8. The method as recited in claim 4, further comprising:

generating initial seal data based on the first verification code, the seal image data and the attribute information, and sending the initial seal data to terminal equipment.

9. The method of any of claims 4-8, wherein the initial stamp data further includes an SRL link, the SRL link being used to query whether the target electronic stamp is to be revoked.

10. A device for using an electronic seal, applied to a terminal device, the device comprising:

the receiving and transmitting module is used for signing the electronic file to be authorized by using the target electronic seal in response to the target object request and transmitting a use request to the SIM card, wherein the use request comprises initial seal data of the target electronic seal and a file identifier of the electronic file to be authorized;

the selection module is used for sending the appointed identification items selected from the personal identification item list contained in the initial seal data to the SIM card;

and the signature module is used for receiving specific seal data of the target electronic seal sent by the SIM card, signing the electronic file to be authorized based on the specific seal data, and generating an authorized electronic file, wherein the specific seal data is generated by updating a first verification code in the initial seal data by the SIM card based on first identification information corresponding to the specified identification item, and the SIM card stores the file identification and the specified identification item in an associated mode.

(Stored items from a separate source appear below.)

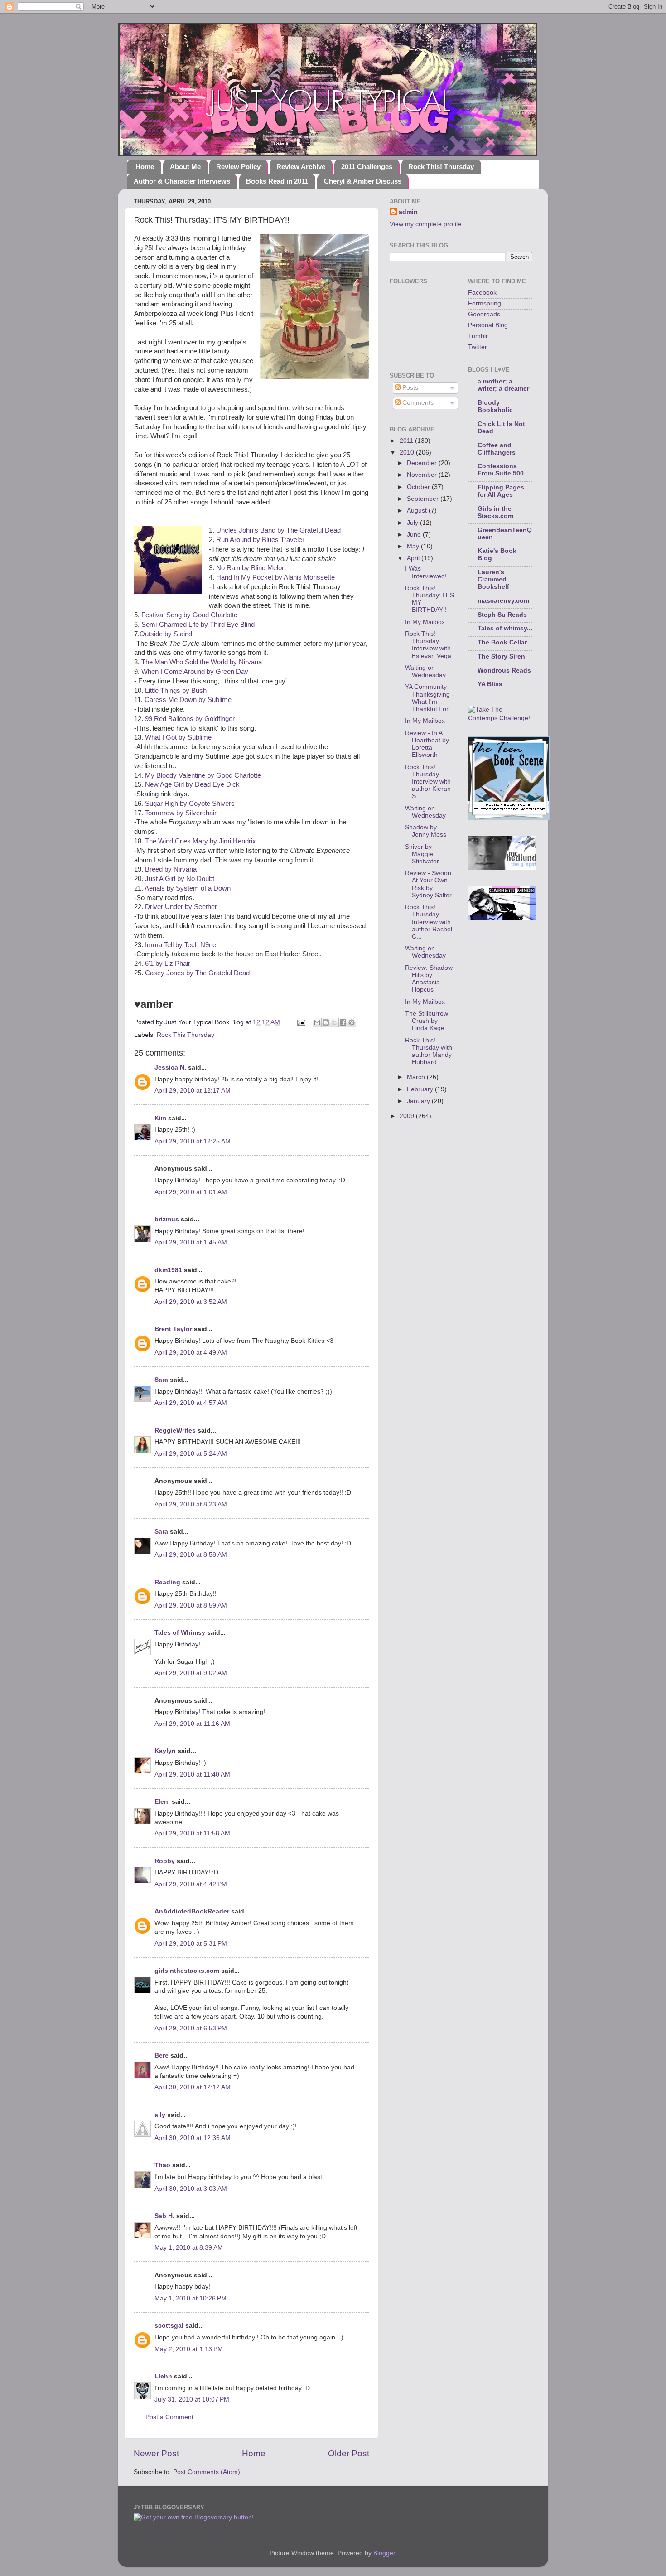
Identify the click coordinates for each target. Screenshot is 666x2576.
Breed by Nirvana (171, 869)
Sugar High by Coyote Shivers (190, 803)
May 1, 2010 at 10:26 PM (190, 2298)
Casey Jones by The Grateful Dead (197, 973)
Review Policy (238, 166)
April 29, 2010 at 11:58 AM (192, 1833)
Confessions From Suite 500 (501, 470)
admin (408, 211)
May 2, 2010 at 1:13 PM (188, 2349)
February (421, 1089)
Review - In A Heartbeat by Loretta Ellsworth (427, 744)
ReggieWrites (175, 1430)
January (419, 1101)
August (418, 510)
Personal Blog (488, 325)
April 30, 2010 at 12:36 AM (192, 2138)
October (419, 487)
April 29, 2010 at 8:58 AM (190, 1554)
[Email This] (317, 1022)
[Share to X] (334, 1022)
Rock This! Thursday (441, 166)
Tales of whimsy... (505, 628)
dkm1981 (168, 1270)
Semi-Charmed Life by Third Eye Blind (198, 624)
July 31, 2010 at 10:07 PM (191, 2399)
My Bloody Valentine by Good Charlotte (203, 775)
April (414, 558)
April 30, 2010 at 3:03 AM (190, 2188)
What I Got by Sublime (178, 737)
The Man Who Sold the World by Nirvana (201, 662)
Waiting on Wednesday (425, 671)
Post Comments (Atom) (206, 2472)
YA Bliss (490, 684)
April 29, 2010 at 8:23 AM (190, 1504)
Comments (417, 402)
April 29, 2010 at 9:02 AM (190, 1673)
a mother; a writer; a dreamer (503, 385)
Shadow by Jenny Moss (425, 831)
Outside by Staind (166, 634)
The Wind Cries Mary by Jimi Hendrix (200, 841)
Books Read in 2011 (277, 181)
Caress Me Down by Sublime (188, 699)
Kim (160, 1118)
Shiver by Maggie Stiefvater (422, 854)
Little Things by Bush (176, 690)
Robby (164, 1861)
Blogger (384, 2553)
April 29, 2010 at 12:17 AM (192, 1090)
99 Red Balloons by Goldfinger (190, 718)
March (417, 1077)
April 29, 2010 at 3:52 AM (190, 1301)
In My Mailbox (425, 622)
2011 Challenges (366, 166)
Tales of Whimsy (179, 1632)
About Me (185, 166)
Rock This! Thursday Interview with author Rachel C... (428, 922)
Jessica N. (170, 1067)
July (413, 522)
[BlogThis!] (325, 1022)
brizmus (166, 1219)
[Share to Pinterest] (351, 1022)
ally (159, 2114)
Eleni (162, 1801)
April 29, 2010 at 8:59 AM (190, 1605)
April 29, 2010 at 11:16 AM (192, 1723)
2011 (407, 440)
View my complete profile (425, 224)
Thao (162, 2165)
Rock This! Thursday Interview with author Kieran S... (428, 782)
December (423, 463)
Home (144, 166)
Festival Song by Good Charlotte (189, 615)
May (414, 546)
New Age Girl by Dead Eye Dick (192, 784)
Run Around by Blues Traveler (260, 539)
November (423, 474)
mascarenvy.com (503, 600)
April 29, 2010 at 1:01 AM (190, 1192)
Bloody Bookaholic (495, 406)
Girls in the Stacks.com (495, 512)
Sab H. (164, 2216)
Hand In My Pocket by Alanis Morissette (275, 577)
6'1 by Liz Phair (167, 963)
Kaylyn (165, 1751)
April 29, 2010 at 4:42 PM (190, 1884)
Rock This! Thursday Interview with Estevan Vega (428, 644)
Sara (161, 1379)
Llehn (163, 2376)
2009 (408, 1116)
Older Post (348, 2453)
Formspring (484, 303)
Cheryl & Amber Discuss (362, 181)
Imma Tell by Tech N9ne (180, 945)
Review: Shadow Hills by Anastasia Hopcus (429, 978)
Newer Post (156, 2453)
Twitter (477, 347)
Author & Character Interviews (182, 181)
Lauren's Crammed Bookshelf (493, 579)
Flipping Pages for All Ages (501, 491)
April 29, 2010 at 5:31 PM (190, 1943)
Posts (409, 387)
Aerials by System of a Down (188, 888)
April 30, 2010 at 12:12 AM (192, 2087)
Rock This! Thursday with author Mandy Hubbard (428, 1051)
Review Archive (300, 166)
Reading (167, 1582)
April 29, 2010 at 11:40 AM (192, 1774)
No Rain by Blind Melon (250, 567)
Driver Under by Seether (181, 906)
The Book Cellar (502, 642)
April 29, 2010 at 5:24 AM (190, 1453)
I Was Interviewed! (426, 572)
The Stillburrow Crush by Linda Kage (426, 1020)
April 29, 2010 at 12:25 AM (192, 1141)
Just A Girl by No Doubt (179, 878)
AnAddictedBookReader (191, 1911)
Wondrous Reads (504, 670)
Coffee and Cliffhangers (497, 449)
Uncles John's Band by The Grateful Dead (278, 530)
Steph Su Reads (502, 614)
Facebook (482, 292)
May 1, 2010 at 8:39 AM (188, 2247)
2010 (408, 452)
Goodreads (484, 314)
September (423, 498)
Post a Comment (169, 2417)
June (415, 534)
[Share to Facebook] (342, 1022)
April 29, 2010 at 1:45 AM (190, 1242)
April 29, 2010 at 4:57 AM (190, 1402)
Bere (161, 2055)
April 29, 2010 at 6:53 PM (190, 2028)
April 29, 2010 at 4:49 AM (190, 1352)
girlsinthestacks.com (186, 1970)
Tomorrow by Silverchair (181, 813)
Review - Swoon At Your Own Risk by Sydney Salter (428, 884)
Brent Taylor (173, 1329)
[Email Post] (300, 1022)
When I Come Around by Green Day (194, 671)
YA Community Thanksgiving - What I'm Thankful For (429, 697)
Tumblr (478, 336)
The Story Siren (501, 656)
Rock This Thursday (185, 1034)
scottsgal (168, 2325)
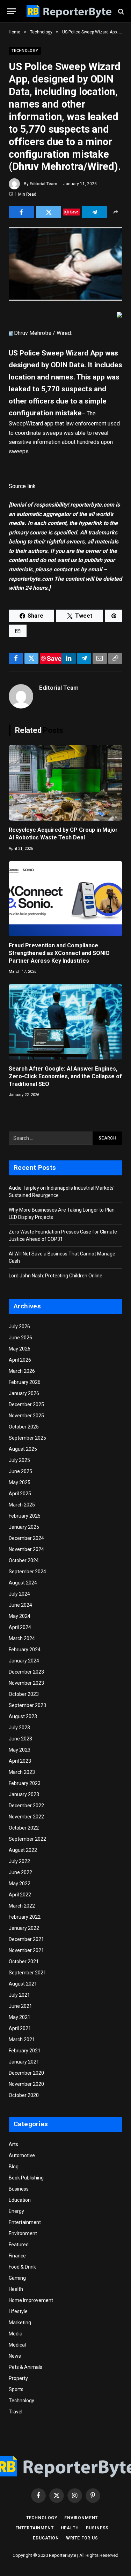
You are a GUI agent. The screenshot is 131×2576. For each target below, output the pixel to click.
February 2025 (25, 1516)
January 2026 (24, 1393)
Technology (25, 50)
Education (20, 2200)
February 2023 (25, 1783)
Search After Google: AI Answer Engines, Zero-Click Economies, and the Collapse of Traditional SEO (65, 1076)
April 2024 (20, 1627)
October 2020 (24, 2095)
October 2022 (24, 1828)
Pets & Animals (25, 2367)
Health (16, 2289)
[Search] (120, 11)
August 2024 (23, 1582)
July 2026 (19, 1326)
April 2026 (20, 1360)
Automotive (22, 2155)
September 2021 (27, 1972)
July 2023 (19, 1727)
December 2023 (26, 1672)
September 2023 (27, 1705)
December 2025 (26, 1404)
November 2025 (26, 1415)
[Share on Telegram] (94, 212)
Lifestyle (18, 2311)
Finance (17, 2255)
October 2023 (24, 1694)
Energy (16, 2211)
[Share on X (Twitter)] (48, 212)
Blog (14, 2166)
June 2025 (20, 1471)
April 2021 (20, 2028)
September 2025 (27, 1438)
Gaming (17, 2278)
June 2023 (20, 1738)
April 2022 (20, 1894)
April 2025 (20, 1493)
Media (15, 2333)
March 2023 (22, 1772)
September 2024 (27, 1571)
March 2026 (22, 1371)
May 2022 (19, 1883)
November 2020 (26, 2084)
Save (74, 211)
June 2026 (20, 1337)
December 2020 (26, 2073)
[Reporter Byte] (69, 11)
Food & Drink (22, 2267)
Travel (15, 2411)
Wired (64, 333)
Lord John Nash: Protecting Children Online (55, 1275)
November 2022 (26, 1816)
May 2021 (19, 2017)
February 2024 (25, 1649)
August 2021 (23, 1984)
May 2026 (19, 1349)
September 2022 (27, 1839)
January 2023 (24, 1794)
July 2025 (19, 1460)
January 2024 (24, 1660)
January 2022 (24, 1928)
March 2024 (22, 1638)
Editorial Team (43, 183)
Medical (17, 2345)
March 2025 (22, 1505)
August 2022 (23, 1850)
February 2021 (25, 2050)
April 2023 (20, 1761)
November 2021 (26, 1950)
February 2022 (25, 1917)
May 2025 (19, 1482)
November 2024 (26, 1549)
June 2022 (20, 1872)
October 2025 (24, 1427)
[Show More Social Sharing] (115, 212)
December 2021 (26, 1939)
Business (19, 2189)
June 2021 (20, 2006)
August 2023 (23, 1716)
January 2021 (24, 2062)
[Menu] (11, 11)
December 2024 (26, 1538)
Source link (22, 486)
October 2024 (24, 1560)
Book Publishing (26, 2177)
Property (18, 2378)
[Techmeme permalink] (11, 333)
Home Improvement (31, 2300)
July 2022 (19, 1861)
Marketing (20, 2322)
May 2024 (19, 1616)
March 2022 (22, 1906)
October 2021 (24, 1961)
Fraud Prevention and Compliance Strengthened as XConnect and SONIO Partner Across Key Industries (59, 953)
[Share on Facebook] (21, 212)
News (15, 2356)
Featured (19, 2244)
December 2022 (26, 1805)
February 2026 (25, 1382)
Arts (13, 2144)
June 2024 (20, 1605)
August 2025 (23, 1449)
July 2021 (19, 1995)
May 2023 (19, 1750)
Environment (23, 2233)
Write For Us (82, 2538)
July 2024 (19, 1594)
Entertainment (25, 2222)
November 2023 (26, 1683)
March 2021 (22, 2039)
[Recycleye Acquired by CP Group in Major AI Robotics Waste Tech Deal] (65, 783)
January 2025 (24, 1527)
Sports (16, 2389)
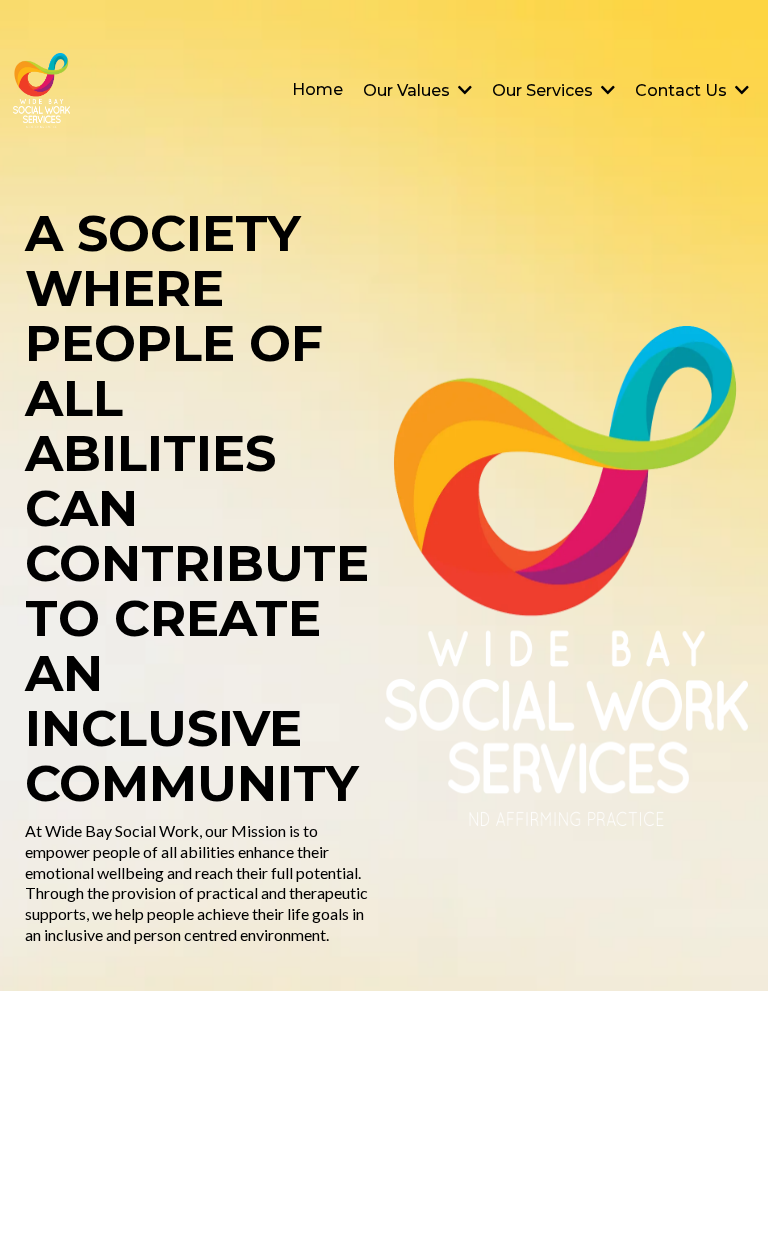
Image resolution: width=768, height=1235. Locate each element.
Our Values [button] (408, 90)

11. A device for using an electronic seal, applied to a SIM card, the device comprising:

the receiving and transmitting module is used for receiving a use request of a target object for a target electronic seal sent by the terminal equipment, wherein the use request comprises initial seal data of the target electronic seal and a file identifier of an electronic file to be authorized;

and the storage module is used for sending the specific seal data to terminal equipment and storing the specified identification item and the file identifier in an associated mode.

12. An electronic device, comprising: a processor, and a memory communicatively coupled to the processor;

the memory stores computer-executable instructions;

the processor executes computer-executable instructions stored in the memory to implement the method of any one of claims 1-3 or to implement the method of any one of claims 4-9.

13. A computer readable storage medium having stored therein computer executable instructions for implementing the method of any of claims 1-3 or for implementing the method of any of claims 4-9 when executed by a processor.

14. A computer program product comprising a computer program which, when executed by a processor, implements the method of any of claims 1-3 or implements the method of any of claims 4-9.